I'm not sure what to make of their red-flag treatment of R.E.M.'s Monster; yes, it's nowhere near as good as the stuff they made in their prime. And yes, I can't even make it through the album without skipping half of the songs. But it's not a total failure- I'd say it's a little better than Automatic for the People (at least Monster has a spine)and far, far better than anything they've done since. "What's the Frequency, Kenneth?" rocks the house.

The resulting Metafilter thread is an interesting mix of insight and bile.

Monday, October 06, 2003

The Worst Hotel in the Midwest

Well, probably not, but we found a pretty bad one.

A couple of friends of ours got married in Duluth last weekend, and we decided we'd sort of give ourselves a treat by staying in the Duluth Radisson (I say "sort of" because come on, let's not kid ourselves, it's not like there's a lot of luxury in Duluth).

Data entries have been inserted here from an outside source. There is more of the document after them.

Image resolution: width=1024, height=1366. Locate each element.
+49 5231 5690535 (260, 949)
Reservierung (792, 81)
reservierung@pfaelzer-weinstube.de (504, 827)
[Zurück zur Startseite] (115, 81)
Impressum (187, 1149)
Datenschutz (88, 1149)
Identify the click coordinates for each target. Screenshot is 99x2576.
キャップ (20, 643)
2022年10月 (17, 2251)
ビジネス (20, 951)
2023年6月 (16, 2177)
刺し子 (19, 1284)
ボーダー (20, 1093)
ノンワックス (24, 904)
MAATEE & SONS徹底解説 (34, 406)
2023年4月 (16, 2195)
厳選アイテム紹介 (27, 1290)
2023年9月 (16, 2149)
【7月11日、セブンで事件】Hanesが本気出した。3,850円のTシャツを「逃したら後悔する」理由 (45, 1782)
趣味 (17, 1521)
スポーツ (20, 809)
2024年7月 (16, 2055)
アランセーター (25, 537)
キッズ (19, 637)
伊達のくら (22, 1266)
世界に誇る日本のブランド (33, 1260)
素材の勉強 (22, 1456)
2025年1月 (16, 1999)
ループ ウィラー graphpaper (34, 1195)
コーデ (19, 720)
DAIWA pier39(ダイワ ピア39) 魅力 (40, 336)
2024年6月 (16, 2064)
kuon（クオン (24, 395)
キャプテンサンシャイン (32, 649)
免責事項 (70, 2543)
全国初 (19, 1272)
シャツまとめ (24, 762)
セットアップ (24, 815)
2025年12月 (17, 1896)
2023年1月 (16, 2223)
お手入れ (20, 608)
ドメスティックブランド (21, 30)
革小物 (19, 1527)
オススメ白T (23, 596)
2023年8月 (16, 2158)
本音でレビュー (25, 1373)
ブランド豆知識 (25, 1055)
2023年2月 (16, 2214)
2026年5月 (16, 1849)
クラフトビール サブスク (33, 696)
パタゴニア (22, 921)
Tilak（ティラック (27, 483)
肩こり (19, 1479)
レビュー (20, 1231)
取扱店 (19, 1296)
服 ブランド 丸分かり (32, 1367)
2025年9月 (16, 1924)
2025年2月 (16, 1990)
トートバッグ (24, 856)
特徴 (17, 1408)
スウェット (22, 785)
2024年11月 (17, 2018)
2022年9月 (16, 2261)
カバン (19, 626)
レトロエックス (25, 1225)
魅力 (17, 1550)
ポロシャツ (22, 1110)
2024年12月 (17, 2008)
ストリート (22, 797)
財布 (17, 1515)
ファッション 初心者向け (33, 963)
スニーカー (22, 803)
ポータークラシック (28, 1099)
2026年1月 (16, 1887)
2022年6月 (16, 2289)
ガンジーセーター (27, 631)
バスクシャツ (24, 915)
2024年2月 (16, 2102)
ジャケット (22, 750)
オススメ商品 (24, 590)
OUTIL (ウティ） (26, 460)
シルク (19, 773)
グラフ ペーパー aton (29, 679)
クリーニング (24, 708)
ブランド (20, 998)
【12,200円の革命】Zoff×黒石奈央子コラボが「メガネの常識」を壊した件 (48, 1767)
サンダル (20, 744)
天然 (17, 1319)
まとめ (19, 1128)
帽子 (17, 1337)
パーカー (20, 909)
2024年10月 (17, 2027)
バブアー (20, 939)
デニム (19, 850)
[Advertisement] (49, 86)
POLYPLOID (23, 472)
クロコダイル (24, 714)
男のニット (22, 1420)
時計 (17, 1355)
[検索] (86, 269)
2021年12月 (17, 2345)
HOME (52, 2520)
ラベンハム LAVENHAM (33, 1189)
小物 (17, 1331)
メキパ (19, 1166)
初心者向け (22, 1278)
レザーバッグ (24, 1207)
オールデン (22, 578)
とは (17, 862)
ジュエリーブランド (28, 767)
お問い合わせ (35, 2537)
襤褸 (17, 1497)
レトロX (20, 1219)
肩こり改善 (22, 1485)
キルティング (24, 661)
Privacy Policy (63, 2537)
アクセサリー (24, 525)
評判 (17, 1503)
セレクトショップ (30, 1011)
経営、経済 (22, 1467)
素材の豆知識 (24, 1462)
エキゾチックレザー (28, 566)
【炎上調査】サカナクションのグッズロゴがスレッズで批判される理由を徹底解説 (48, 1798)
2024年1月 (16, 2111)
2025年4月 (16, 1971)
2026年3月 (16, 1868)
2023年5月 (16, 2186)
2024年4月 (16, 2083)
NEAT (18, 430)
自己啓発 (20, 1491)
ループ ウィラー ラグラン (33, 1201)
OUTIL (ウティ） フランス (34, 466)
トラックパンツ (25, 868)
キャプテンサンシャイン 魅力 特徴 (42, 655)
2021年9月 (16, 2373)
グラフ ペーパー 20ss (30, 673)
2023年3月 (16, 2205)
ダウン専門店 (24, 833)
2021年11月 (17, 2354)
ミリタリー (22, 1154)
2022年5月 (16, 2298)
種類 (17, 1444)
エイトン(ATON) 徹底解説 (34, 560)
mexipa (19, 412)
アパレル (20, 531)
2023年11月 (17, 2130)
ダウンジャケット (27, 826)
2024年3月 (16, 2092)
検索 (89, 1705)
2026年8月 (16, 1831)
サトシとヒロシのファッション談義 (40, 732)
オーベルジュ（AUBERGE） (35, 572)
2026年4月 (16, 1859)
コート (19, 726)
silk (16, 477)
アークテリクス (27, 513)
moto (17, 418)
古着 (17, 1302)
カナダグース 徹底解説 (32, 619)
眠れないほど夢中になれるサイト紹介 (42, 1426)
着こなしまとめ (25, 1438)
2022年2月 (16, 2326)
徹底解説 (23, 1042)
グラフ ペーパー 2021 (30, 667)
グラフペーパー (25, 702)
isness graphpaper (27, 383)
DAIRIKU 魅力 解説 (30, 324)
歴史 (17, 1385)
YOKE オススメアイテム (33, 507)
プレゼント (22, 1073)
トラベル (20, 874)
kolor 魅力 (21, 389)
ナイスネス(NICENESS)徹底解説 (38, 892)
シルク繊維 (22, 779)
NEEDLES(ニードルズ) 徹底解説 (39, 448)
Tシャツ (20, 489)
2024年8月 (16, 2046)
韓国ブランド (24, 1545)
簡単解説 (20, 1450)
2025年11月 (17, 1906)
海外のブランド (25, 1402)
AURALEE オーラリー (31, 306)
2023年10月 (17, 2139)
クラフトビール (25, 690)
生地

But, well, if you ever wind up traveling to Duluth, you're not treating yourself to anything special if you spring for the downtown Radisson. Christ, that was a lousy hotel. The room smelled like hot dust; I assume this was because the heat had just been turned on, but I don't know. The walls appeared to be made of cardboard, so we could hear conversations on all sides of us- and when someone used the ice machine down the hall, we heard it. The building is a cylinder, meaning that the rooms were roughly pie-shaped, which meant that the doors of all of the rooms were right next to each other; whenever someone opened one of the adjoining doors, it sounded like they were coming into our room. The bathroom sink had a big crack in it, looking like something in a trailer park. And topping it all off, they messed up the reservation, giving us a room with two little beds. We had to sleep Lucy and Ricky-Style.

Well worth the $200.


On the bright side, the Pizza Luce in Duluth is quite nice, with lots of vegan options and old-timey steel guitar being played live in front of you as you eat breakfast.